Task input:
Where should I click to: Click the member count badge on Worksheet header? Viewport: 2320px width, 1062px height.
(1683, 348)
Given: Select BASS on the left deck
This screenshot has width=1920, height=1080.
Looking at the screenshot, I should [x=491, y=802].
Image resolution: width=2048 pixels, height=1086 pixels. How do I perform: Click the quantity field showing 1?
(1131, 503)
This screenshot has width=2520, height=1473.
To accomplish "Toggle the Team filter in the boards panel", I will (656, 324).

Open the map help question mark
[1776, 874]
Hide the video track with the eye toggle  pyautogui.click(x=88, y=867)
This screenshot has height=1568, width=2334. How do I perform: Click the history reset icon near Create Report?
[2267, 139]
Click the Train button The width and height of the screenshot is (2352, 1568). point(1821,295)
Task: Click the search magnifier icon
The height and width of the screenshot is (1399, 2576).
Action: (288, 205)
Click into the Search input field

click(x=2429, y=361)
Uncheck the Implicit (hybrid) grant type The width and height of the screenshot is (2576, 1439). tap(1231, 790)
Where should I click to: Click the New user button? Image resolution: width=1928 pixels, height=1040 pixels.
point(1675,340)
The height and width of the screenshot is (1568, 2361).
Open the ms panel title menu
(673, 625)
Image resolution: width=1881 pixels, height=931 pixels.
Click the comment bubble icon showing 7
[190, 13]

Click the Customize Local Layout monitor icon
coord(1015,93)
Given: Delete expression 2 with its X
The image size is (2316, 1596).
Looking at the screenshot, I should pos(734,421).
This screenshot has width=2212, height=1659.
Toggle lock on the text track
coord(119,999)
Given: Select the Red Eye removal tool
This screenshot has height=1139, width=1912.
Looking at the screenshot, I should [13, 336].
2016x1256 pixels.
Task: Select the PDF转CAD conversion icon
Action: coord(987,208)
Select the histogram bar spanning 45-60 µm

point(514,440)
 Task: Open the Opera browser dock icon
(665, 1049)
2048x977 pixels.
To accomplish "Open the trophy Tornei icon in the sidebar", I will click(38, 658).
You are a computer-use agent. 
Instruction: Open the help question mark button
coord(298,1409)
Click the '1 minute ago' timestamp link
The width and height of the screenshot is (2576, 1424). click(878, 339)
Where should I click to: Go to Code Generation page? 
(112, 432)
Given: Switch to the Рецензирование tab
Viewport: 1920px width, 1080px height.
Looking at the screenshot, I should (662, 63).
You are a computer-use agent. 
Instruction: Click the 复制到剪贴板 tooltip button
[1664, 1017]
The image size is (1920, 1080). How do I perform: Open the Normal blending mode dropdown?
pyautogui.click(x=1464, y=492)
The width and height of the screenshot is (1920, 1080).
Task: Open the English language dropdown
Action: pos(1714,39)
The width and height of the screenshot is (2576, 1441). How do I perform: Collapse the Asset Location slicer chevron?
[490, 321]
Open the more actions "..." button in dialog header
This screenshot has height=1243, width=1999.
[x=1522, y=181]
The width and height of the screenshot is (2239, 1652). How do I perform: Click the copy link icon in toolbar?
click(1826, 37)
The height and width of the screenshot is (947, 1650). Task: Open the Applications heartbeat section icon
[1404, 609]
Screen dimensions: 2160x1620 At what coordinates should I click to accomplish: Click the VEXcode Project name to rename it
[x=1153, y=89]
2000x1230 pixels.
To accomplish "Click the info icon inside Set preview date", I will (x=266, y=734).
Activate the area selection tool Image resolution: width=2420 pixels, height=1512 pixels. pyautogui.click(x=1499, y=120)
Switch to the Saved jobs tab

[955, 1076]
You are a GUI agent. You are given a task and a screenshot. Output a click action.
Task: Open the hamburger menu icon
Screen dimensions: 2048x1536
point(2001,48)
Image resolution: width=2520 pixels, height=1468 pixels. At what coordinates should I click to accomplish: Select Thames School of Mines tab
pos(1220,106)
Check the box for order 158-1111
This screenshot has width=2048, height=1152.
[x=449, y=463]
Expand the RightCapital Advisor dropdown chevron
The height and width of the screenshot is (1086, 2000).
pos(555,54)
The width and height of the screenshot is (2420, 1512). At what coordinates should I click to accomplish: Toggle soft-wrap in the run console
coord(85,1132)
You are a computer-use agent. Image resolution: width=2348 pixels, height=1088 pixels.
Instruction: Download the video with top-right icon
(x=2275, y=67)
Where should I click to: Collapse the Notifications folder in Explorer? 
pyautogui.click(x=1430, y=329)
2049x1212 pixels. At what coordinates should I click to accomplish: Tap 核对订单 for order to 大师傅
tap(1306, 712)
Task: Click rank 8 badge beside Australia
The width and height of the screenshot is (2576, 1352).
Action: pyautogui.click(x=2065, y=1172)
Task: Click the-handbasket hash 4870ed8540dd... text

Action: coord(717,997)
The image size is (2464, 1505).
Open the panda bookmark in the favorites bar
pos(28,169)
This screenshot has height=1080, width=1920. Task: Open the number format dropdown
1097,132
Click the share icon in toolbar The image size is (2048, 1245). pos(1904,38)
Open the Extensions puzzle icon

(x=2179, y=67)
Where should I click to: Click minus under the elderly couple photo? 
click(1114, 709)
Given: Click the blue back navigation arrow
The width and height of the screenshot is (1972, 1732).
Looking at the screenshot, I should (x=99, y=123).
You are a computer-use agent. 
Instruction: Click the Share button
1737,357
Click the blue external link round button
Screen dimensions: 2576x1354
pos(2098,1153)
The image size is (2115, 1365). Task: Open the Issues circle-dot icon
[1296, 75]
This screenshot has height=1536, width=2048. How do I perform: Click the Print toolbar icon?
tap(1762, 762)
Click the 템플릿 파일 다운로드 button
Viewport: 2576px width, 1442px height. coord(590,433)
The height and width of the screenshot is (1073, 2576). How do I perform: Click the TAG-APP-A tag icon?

Work instruction: Your answer should hold every line of the entries that contains the string "will".

Written answer:
To accomplish "Toggle the Team filter in the boards panel", I will (656, 324).
To accomplish "Open the trophy Tornei icon in the sidebar", I will click(38, 658).
To accomplish "Click the info icon inside Set preview date", I will (x=266, y=734).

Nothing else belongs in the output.